Department of Health Sciences & Technology, Gachon Advanced Institute for Health Sciences & Technology (GAIHST), Gachon University, Incheon 21936, Korea.
School of Information, University of California, 102 South Hall 4600, Berkeley, CA 94720, USA.
Sensors (Basel). 2022 Jun 20;22(12):4650. doi: 10.3390/s22124650.
Voice-activated artificial intelligence (AI) technology has advanced rapidly and is being adopted in various devices such as smart speakers and display products, which enable users to multitask without touching the devices. However, most devices equipped with cameras and displays lack mobility; therefore, users cannot avoid touching them for face-to-face interactions, which contradicts the voice-activated AI philosophy. In this paper, we propose a deep neural network-based real-time sound source localization (SSL) model for low-power internet of things (IoT) devices based on microphone arrays and present a prototype implemented on actual IoT devices. The proposed SSL model delivers multi-channel acoustic data to parallel convolutional neural network layers in the form of multiple streams to capture the unique delay patterns for the low-, mid-, and high-frequency ranges, and estimates the fine and coarse location of voices. The model adapted in this study achieved an accuracy of 91.41% on fine location estimation and a direction of arrival error of 7.43° on noisy data. It achieved a processing time of 7.811 ms per 40 ms samples on the Raspberry Pi 4B. The proposed model can be applied to a camera-based humanoid robot that mimics the manner in which humans react to trigger voices in crowded environments.

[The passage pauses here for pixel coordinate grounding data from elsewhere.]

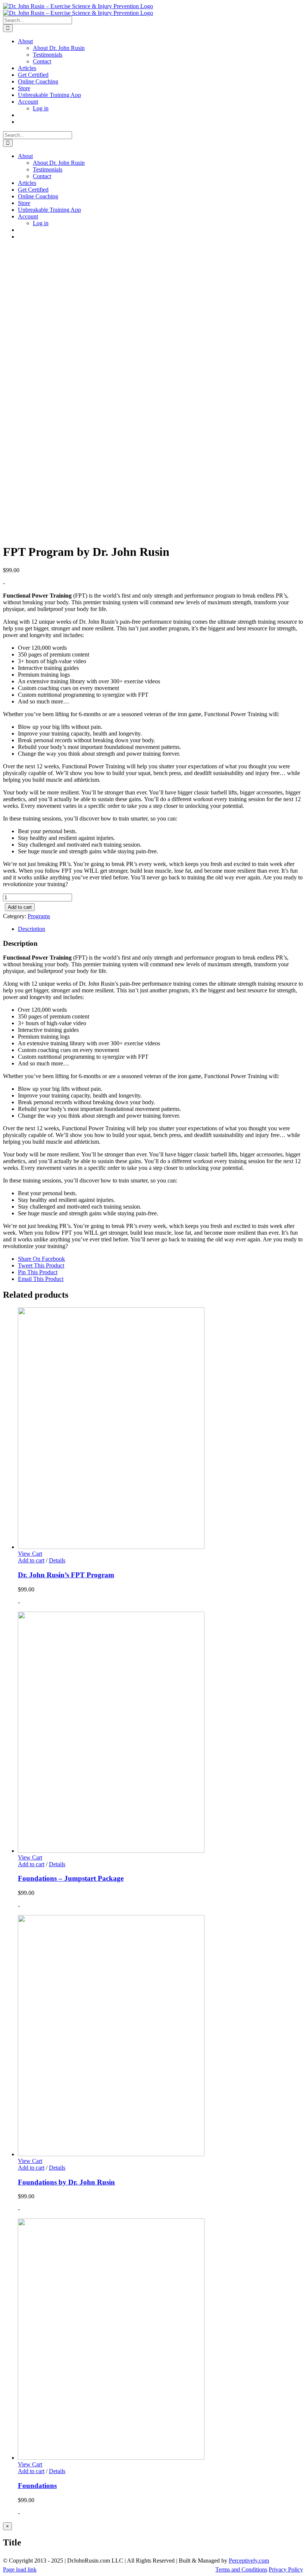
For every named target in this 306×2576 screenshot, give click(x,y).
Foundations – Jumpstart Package (71, 1878)
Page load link (20, 2569)
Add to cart (20, 907)
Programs (39, 916)
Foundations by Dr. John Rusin (66, 2182)
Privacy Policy (286, 2569)
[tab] (160, 929)
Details (57, 1560)
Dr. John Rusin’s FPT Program (66, 1575)
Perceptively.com (249, 2560)
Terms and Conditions (241, 2569)
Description (31, 929)
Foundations (37, 2486)
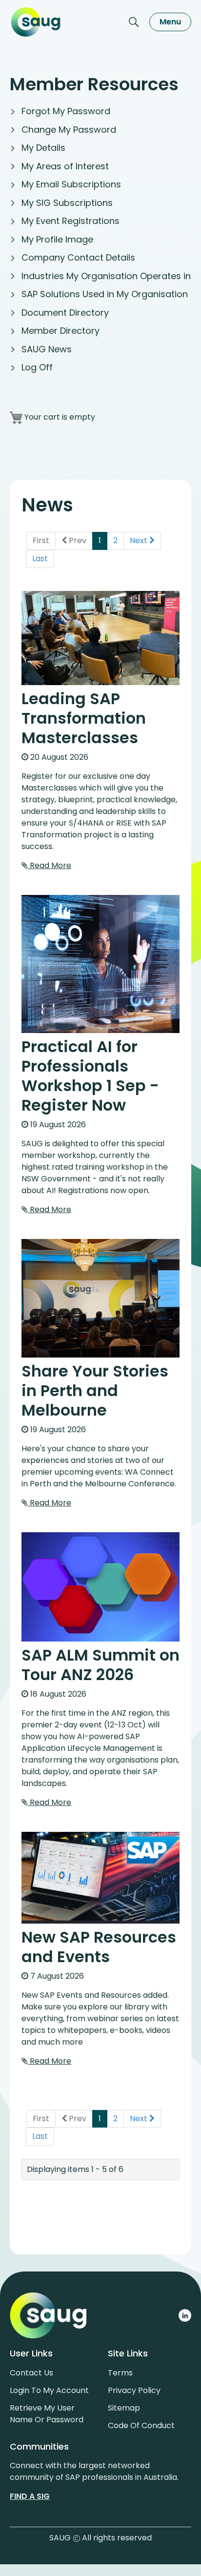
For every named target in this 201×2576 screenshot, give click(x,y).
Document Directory (65, 312)
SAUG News (46, 349)
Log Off (37, 367)
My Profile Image (57, 239)
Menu (170, 21)
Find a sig (30, 2496)
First (41, 540)
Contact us (31, 2372)
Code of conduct (141, 2425)
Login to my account (49, 2390)
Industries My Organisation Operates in (106, 276)
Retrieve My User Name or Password (46, 2413)
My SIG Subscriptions (67, 203)
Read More (49, 865)
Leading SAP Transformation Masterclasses (83, 718)
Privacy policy (134, 2390)
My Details (43, 148)
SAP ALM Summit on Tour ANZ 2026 (100, 1664)
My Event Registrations (70, 221)
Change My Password (68, 129)
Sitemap (124, 2408)
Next (139, 540)
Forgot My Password (65, 111)
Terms (120, 2372)
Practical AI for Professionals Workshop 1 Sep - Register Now (90, 1075)
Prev (76, 540)
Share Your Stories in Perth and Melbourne (94, 1390)
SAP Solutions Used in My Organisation (104, 294)
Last (40, 558)
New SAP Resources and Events (98, 1946)
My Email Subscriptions (71, 184)
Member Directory (60, 331)
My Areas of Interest (65, 166)
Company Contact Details (78, 257)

语音激活人工智能(AI)技术发展迅速,正在各种设备中得到应用,如智能音箱和显示产品,使用户能够在不触摸设备的情况下同时处理多项任务。然而,大多数配备摄像头和显示器的设备缺乏移动性;因此,用户无法避免进行面对面的互动,这与语音激活 AI 理念背道而驰。在本文中,我们提出了一种基于深度神经网络的实时声源定位(SSL)模型,用于基于麦克风阵列的低功耗物联网(IoT)设备,并展示了在实际 IoT 设备上实现的原型。所提出的 SSL 模型将多通道声数据以多个流的形式发送到并行卷积神经网络层,以捕获低频、中频和高频范围的独特延迟模式,并估计声音的精细和粗略位置。本研究中采用的模型在精细位置估计方面达到了 91.41%的准确率,在嘈杂数据方面的到达方向误差为 7.43°。它在 Raspberry Pi 4B 上实现了每 40ms 样本处理时间为 7.811ms 的处理速度。所提出的模型可应用于基于摄像头的人形机器人,模仿人类在嘈杂环境中对触发声音的反应方式。